(Data extract)
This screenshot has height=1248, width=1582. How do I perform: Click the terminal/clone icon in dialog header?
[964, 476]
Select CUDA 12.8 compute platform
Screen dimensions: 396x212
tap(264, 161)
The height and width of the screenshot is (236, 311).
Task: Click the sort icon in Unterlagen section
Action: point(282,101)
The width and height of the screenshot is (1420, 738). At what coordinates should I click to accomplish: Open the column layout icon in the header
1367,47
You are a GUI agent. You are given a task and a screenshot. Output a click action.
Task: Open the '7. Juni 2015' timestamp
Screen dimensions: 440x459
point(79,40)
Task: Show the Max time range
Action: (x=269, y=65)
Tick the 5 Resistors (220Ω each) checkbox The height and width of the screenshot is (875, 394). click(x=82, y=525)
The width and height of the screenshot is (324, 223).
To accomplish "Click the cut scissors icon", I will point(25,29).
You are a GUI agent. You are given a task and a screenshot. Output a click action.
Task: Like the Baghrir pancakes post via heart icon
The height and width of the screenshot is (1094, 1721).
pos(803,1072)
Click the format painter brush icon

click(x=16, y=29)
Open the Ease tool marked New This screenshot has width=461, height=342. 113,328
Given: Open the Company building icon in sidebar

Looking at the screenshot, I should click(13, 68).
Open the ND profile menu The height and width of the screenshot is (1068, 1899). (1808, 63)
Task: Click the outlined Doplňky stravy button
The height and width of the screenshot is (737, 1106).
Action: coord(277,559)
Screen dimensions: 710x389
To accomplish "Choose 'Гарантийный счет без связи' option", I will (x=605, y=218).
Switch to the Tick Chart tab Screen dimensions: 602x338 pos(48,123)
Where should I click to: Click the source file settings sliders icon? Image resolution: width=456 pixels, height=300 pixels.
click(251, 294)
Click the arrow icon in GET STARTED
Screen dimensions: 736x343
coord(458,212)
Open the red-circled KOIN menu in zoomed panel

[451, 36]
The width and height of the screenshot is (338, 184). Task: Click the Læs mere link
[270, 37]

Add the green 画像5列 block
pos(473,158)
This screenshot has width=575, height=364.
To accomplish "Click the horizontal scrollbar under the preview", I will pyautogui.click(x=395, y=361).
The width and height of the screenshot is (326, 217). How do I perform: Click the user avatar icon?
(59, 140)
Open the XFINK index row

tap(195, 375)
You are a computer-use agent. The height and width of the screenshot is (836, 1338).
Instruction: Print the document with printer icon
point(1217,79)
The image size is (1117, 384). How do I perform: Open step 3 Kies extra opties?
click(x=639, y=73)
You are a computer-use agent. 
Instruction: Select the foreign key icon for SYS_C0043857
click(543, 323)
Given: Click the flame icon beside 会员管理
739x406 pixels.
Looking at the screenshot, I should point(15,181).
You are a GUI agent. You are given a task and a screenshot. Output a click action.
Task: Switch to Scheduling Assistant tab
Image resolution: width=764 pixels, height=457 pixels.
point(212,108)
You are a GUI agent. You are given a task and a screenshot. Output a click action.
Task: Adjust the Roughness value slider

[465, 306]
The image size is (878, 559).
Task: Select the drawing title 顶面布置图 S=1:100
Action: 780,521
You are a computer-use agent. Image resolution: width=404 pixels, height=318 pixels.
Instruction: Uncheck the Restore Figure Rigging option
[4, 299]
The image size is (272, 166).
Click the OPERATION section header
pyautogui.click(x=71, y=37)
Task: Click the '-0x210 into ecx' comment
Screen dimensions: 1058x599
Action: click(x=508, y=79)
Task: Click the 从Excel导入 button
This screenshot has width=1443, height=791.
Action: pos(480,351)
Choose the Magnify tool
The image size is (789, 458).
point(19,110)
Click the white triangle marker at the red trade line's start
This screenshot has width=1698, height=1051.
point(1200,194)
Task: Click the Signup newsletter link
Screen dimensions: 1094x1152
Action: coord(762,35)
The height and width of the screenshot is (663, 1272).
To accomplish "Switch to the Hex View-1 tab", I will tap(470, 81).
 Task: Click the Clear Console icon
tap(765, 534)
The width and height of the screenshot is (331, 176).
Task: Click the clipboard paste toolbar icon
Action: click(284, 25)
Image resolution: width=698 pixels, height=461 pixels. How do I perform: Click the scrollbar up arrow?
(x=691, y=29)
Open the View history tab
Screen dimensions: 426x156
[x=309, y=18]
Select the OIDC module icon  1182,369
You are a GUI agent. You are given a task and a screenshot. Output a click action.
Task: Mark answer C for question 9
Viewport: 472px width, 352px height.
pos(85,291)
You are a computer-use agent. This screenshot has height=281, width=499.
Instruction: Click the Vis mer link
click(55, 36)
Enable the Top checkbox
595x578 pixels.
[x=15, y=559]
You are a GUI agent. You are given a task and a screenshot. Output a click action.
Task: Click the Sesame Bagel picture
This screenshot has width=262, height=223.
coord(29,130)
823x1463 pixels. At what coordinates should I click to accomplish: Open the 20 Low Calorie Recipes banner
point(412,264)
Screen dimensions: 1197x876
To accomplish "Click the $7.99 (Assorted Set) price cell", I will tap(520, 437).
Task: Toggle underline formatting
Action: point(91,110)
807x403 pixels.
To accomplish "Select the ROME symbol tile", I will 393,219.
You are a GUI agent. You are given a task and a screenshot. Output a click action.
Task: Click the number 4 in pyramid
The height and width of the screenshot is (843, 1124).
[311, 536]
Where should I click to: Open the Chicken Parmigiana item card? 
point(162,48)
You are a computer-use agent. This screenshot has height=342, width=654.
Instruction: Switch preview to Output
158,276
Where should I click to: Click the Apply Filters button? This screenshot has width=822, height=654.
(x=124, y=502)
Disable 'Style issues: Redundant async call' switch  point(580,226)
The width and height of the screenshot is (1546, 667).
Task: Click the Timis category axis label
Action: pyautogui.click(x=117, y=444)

(Exercise prompt)
Copy every line of the material in which the word "Choose" occurs.

(Solution below)
To accomplish "Choose 'Гарантийный счет без связи' option", I will (x=605, y=218).
Choose the Magnify tool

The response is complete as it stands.